### WHAT THE EXERCISE ASKS
An exact copy of every line from the one holding "Task: Open Project" to the end of the entries below is required; leave the pictures out.

Dataset entries:
......

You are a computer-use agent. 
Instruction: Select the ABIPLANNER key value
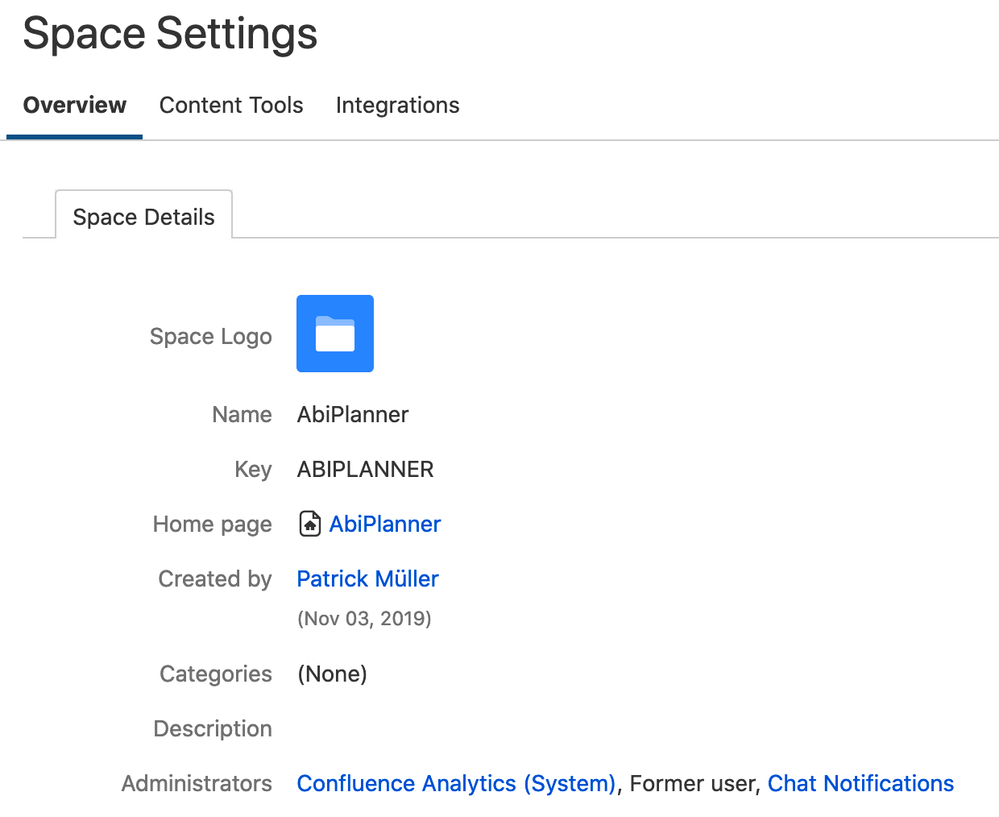(x=365, y=469)

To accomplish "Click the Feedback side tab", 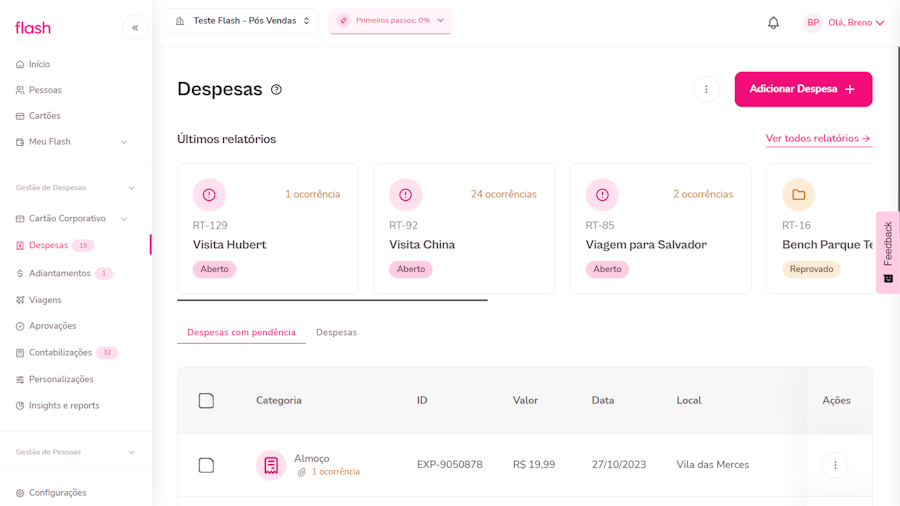I will (887, 252).
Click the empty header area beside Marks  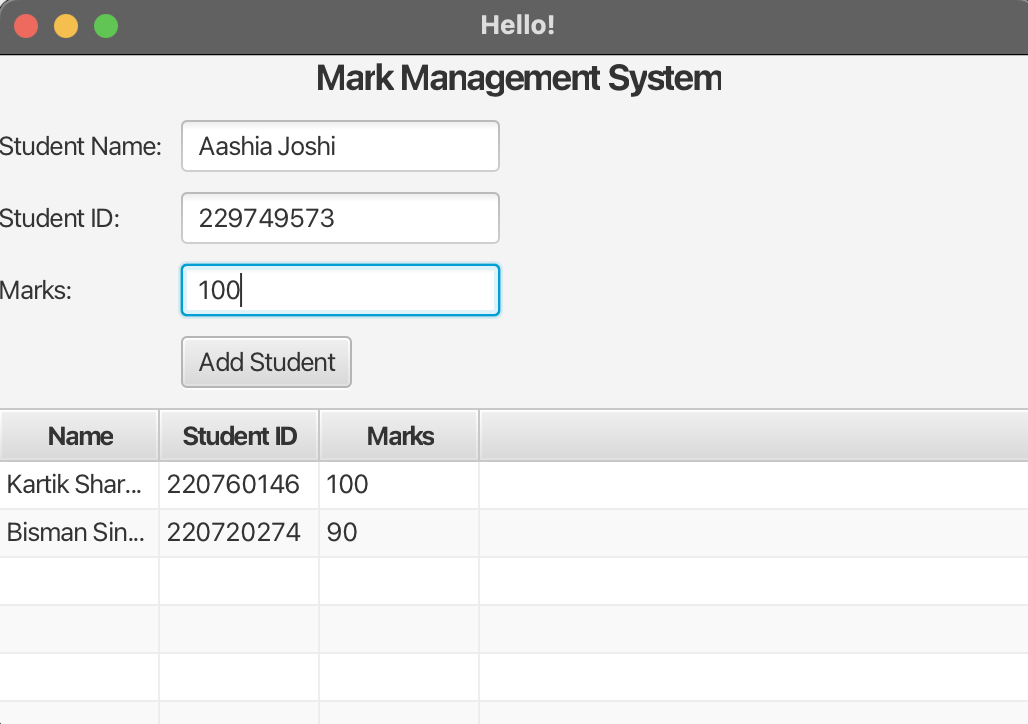pyautogui.click(x=750, y=435)
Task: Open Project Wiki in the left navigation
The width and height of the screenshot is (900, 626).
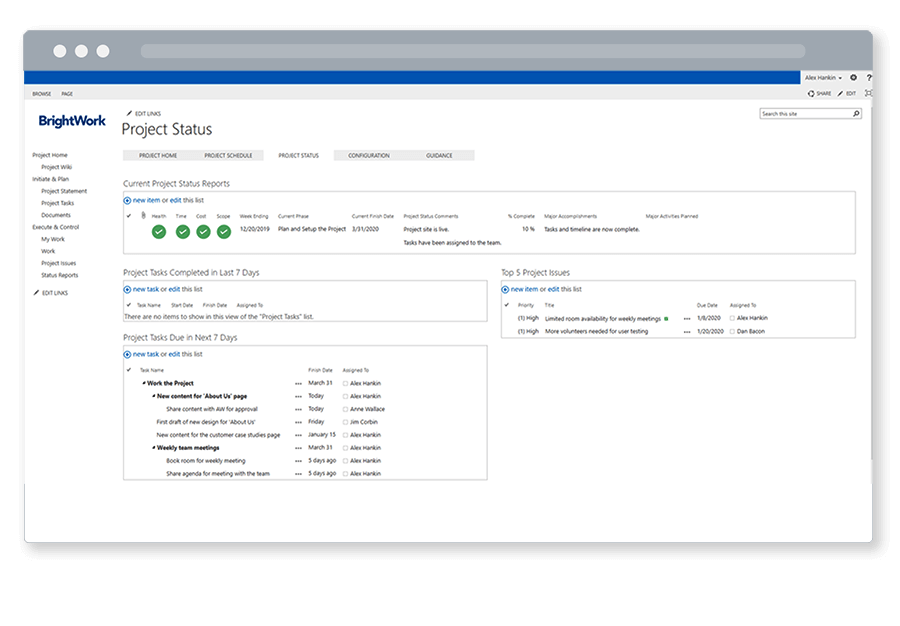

......

### OUTPUT FOR THIS EXERCISE
Task: Open Project Wiki in the left navigation
The width and height of the screenshot is (900, 626).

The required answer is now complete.